Work to complete: Repeat exactly the lines below from the line that contains "Screen dimensions: 1485x668" to the last line, inclusive, without the pictures.

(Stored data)
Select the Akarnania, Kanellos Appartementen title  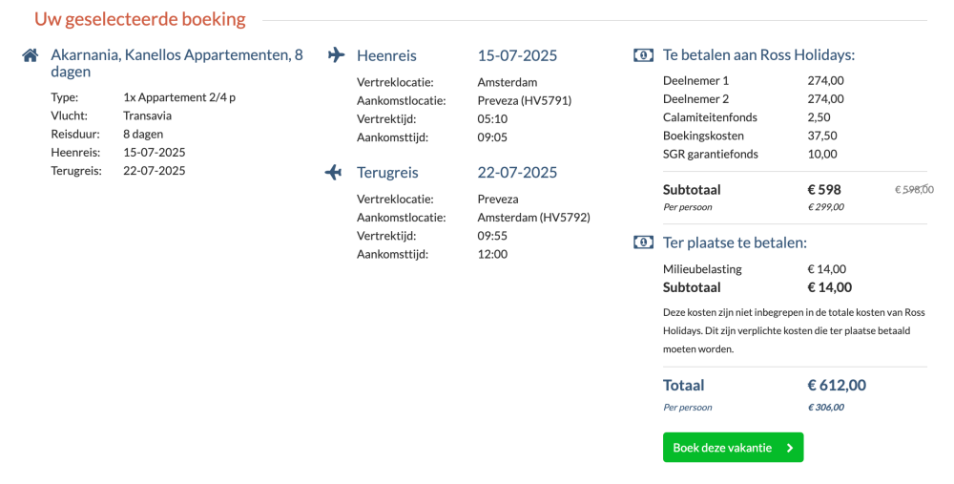(x=176, y=63)
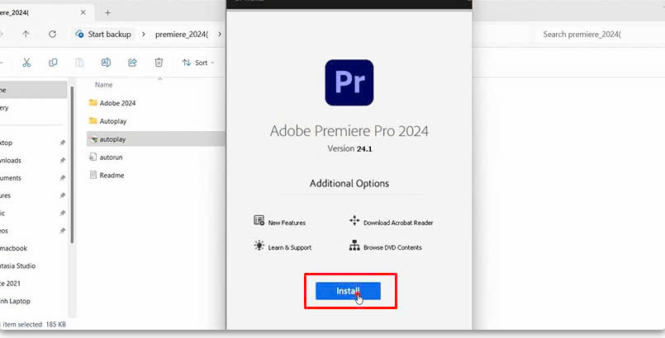Open the Sort dropdown
The width and height of the screenshot is (665, 338).
197,63
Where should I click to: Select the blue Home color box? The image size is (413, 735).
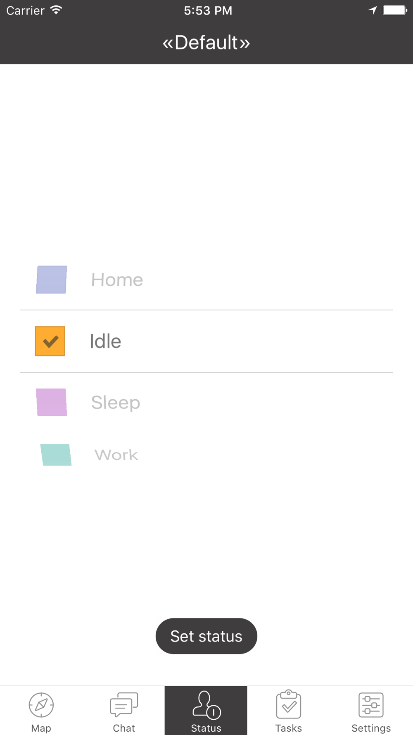(51, 279)
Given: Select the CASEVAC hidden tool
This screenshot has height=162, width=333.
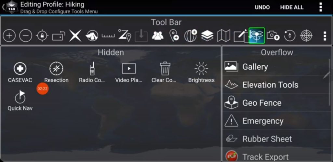Looking at the screenshot, I should 20,69.
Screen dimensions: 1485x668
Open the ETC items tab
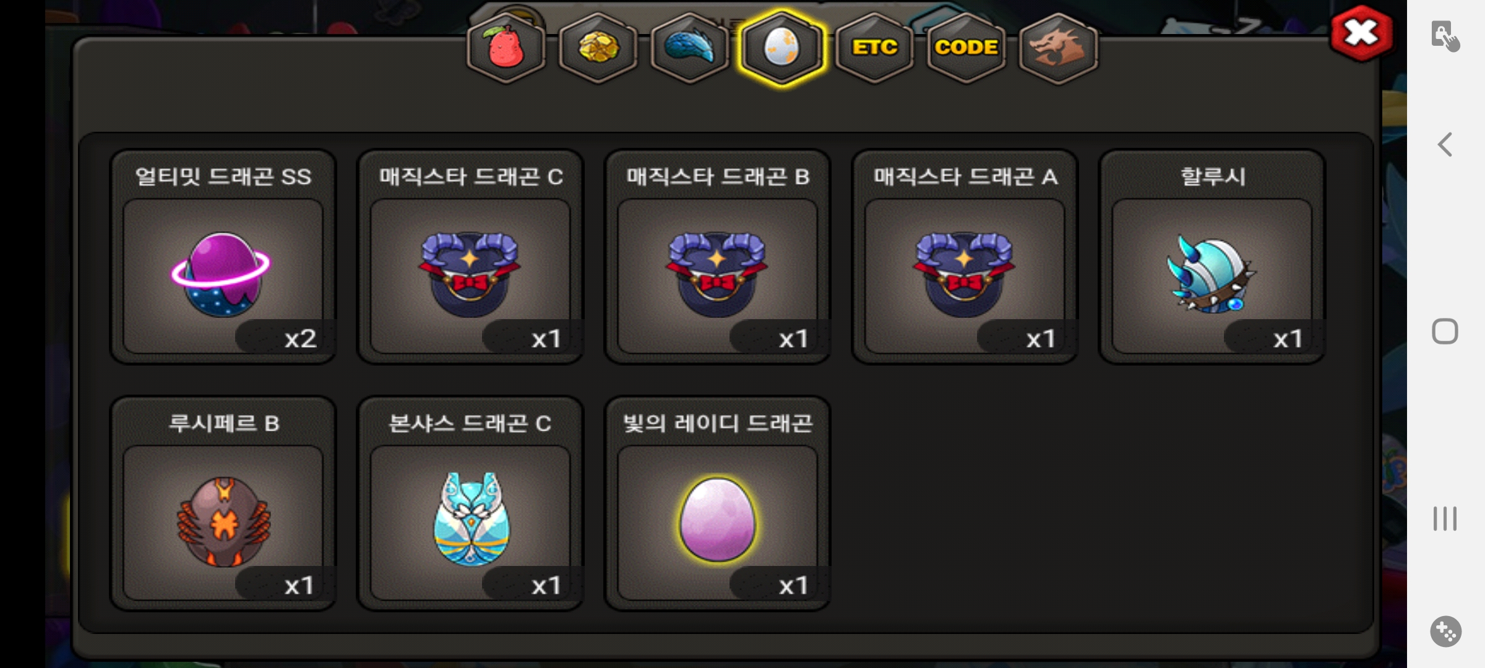coord(874,48)
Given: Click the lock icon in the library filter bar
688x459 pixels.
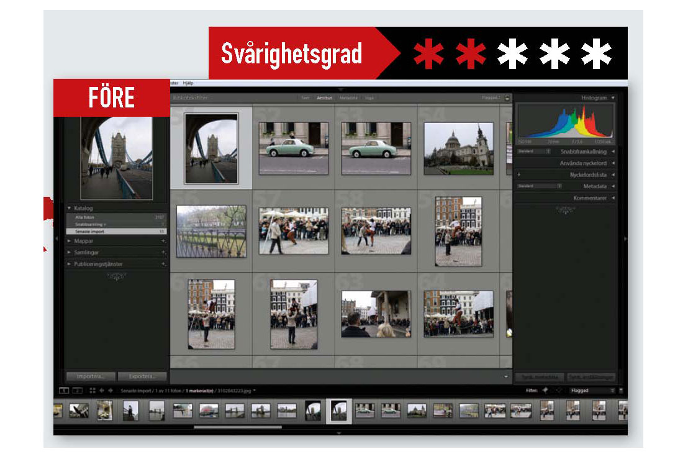Looking at the screenshot, I should (507, 98).
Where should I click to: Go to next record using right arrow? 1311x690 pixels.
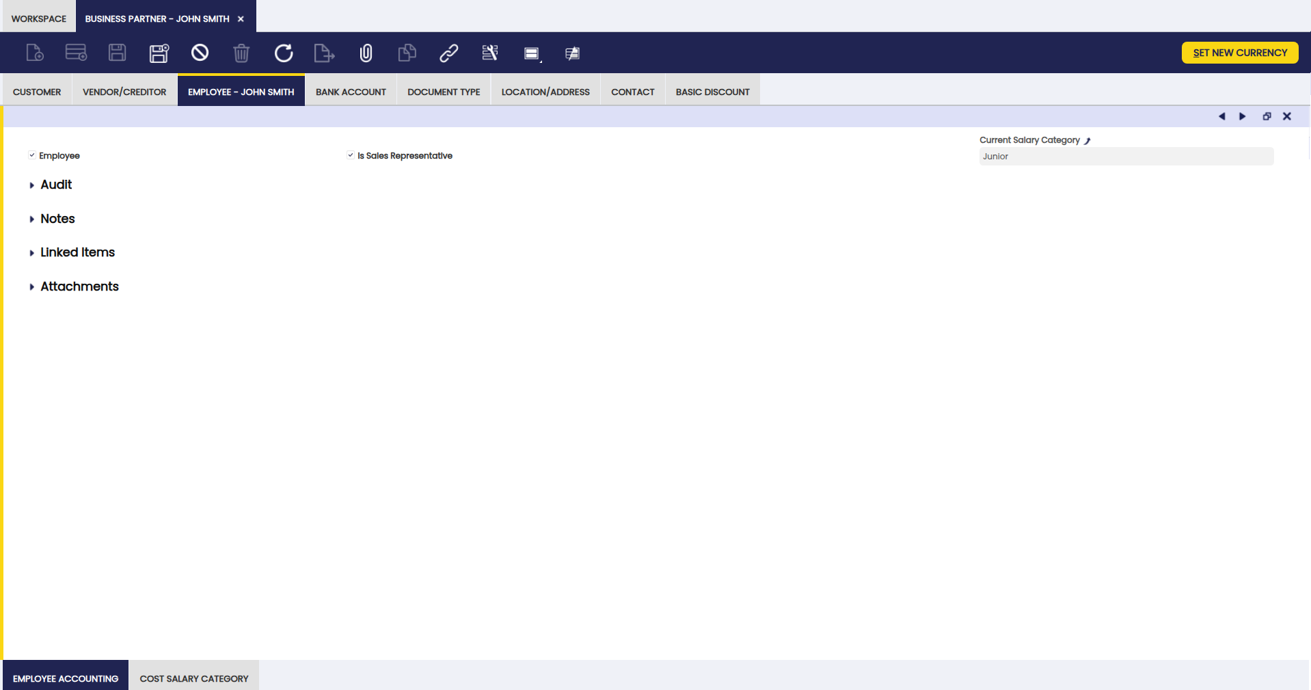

Problem solution:
Screen dimensions: 1485x668
Open the ETC items tab
coord(874,48)
Given: Click the lock icon in the library filter bar
688x459 pixels.
Looking at the screenshot, I should (507, 98).
Where should I click to: Go to next record using right arrow? 1311x690 pixels.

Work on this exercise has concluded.